(Buenos Aires) Un impôt « solidaire et extraordinaire » sur la fortune est entré en vigueur vendredi en Argentine afin de financer la lutte contre les effets de la COVID-19 avec la mise en œuvre de programmes d’aide sociale d’urgence.

La loi, adoptée par le Sénat le 4 décembre (par 42 voix contre 26) après la validation par la Chambre des députés, établit un impôt unique et progressif qui sera prélevé sur les foyers dont la richesse dépasse 200 millions de pesos (2,9 millions de dollars canadiens).

Les autorités fiscales vont entamer la procédure d’identification des contribuables entrant dans cette assiette, environ 12 000 dans ce pays de 44 millions d’habitants, dont 40,9 % vivent en dessous du seuil de pauvreté.

Cette « contribution solidaire et extraordinaire pour atténuer les effets de la pandémie », défendue par la majorité soutenant le président de centre gauche Alberto Fernandez est censée rapporter près de 4 milliards de dollars canadiens.

Selon la loi, un taux progressif sera appliqué allant jusqu’à 3,5 % sur les biens déclarés en Argentine et jusqu’à 5,25 % sur les avoirs à l’étranger.

Quelque 20 % du produit de cet impôt alimentera le système de santé, 20 % ira à l’aide aux petites et moyennes entreprises, 15 % à des aides sociales, 20 % à des bourses pour les étudiants, et 25 % à des aides indirectes aux foyers qui ne sont pas connectés au réseau de gaz naturel.

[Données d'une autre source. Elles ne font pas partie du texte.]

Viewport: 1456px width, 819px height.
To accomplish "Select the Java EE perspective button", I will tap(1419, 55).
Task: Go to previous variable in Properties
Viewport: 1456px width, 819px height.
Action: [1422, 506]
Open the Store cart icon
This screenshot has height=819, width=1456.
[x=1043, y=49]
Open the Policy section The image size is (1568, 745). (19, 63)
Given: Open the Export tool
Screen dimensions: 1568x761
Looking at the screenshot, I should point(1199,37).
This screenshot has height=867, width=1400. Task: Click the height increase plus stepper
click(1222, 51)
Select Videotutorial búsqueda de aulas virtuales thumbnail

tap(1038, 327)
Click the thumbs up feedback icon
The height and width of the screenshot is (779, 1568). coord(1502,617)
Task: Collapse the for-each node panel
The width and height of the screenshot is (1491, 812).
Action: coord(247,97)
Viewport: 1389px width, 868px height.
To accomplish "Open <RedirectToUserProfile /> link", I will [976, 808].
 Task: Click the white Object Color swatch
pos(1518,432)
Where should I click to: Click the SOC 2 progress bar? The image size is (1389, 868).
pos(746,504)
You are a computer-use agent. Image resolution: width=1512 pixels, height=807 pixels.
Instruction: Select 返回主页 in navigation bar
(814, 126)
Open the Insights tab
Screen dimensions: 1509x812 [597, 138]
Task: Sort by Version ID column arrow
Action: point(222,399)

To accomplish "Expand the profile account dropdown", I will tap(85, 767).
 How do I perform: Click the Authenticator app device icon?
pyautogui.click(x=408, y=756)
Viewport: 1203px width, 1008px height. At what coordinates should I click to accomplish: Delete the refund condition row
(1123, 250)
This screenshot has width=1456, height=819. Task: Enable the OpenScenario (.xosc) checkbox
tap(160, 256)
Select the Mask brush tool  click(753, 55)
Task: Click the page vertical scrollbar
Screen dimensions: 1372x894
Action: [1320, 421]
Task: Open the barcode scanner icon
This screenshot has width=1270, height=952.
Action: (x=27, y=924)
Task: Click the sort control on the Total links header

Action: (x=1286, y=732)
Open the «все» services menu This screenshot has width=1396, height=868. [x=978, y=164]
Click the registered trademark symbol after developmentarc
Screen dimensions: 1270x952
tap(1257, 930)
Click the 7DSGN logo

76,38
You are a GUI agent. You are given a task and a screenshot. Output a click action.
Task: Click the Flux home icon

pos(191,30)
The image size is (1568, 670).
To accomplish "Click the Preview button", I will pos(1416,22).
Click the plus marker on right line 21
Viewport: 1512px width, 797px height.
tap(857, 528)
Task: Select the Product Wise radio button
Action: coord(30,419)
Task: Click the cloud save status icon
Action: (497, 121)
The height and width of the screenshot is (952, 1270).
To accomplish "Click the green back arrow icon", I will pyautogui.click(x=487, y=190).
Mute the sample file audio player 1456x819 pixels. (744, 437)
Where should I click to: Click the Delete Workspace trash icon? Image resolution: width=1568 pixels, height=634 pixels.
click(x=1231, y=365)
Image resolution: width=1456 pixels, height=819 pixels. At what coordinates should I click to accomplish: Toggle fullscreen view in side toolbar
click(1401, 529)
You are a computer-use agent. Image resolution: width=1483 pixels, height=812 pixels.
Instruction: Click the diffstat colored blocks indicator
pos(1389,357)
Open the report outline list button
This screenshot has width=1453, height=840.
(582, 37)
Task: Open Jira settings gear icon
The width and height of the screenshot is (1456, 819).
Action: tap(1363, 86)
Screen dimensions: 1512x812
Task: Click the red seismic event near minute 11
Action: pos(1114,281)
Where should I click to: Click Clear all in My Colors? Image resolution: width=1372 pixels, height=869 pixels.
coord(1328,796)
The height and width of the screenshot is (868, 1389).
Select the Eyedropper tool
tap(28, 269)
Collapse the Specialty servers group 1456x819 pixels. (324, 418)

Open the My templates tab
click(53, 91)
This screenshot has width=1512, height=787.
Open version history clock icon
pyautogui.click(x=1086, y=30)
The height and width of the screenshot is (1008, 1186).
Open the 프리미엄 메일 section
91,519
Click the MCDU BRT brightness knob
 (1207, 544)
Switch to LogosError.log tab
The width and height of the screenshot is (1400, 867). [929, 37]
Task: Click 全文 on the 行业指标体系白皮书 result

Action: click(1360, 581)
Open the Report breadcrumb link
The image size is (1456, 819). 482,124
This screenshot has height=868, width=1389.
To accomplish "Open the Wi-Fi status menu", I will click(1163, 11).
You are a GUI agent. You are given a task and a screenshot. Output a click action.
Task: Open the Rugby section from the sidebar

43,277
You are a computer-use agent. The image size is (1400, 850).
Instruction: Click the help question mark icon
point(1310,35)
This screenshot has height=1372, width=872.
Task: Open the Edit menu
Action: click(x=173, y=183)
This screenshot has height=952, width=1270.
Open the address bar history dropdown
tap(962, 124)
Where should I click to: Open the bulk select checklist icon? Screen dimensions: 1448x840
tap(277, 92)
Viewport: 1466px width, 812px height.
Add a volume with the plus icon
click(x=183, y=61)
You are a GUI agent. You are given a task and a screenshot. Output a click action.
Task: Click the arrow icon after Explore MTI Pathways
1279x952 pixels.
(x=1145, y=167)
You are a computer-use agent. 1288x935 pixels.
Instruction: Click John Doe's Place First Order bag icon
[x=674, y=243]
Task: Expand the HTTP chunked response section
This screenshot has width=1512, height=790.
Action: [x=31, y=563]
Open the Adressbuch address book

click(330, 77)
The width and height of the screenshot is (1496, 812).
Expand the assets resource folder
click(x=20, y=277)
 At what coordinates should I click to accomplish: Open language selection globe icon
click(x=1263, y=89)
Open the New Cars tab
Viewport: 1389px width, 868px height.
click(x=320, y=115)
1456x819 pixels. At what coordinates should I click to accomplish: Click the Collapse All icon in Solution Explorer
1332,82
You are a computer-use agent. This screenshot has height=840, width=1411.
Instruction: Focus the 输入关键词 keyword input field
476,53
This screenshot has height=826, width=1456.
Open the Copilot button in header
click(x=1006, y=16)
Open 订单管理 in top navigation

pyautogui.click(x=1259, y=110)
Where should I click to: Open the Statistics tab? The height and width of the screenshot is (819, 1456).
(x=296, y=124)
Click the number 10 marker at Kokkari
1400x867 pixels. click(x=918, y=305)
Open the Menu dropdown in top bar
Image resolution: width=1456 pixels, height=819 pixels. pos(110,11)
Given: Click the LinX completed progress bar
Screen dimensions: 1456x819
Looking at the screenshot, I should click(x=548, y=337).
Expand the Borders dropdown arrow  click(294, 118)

Vivement critiqué par l’opposition

Ce nouvel impôt a été vivement critiqué par l’opposition libérale de l’ancien président Mauricio Macri (2015-2019), qui le considère comme « confiscatoire ».

La puissante Société rurale argentine, qui représente les producteurs agricoles dans un pays où la richesse est avant tout celle des grands céréaliers et éleveurs bovins, a dit redouter que cette taxe « extraordinaire » ne devienne permanente.

L’économie argentine est en récession depuis 2018 et affiche un taux de chômage de 11,7 %. Entre janvier et novembre 2020, le PIB a chuté de 10,6 %, selon les données officielles.

L’ONG Oxfam a estimé lundi, dans son rapport annuel sur les inégalités, que les grandes fortunes mondiales étaient jusqu’ici sorties indemnes, voire renforcées de la pandémie, renouvelant son appel à taxer la richesse afin de combattre « le virus des inégalités ».

« Les 1000 personnes les plus riches du monde ont retrouvé leur niveau de richesse d’avant la pandémie en seulement neuf mois alors qu’il pourrait falloir plus de dix ans aux personnes les plus pauvres pour se relever des impacts économiques », fait valoir l’ONG dans ce rapport publié le jour de l’ouverture du Forum économique mondial qui se tient en ligne jusqu’à vendredi.

À l’échelle mondiale, les milliardaires ont même vu leur fortune augmenter de 3900 milliards de dollars entre le 18 mars et le 31 décembre 2020, selon l’ONG qui s’appuie en particulier sur les données de Forbes et de Crédit Suisse.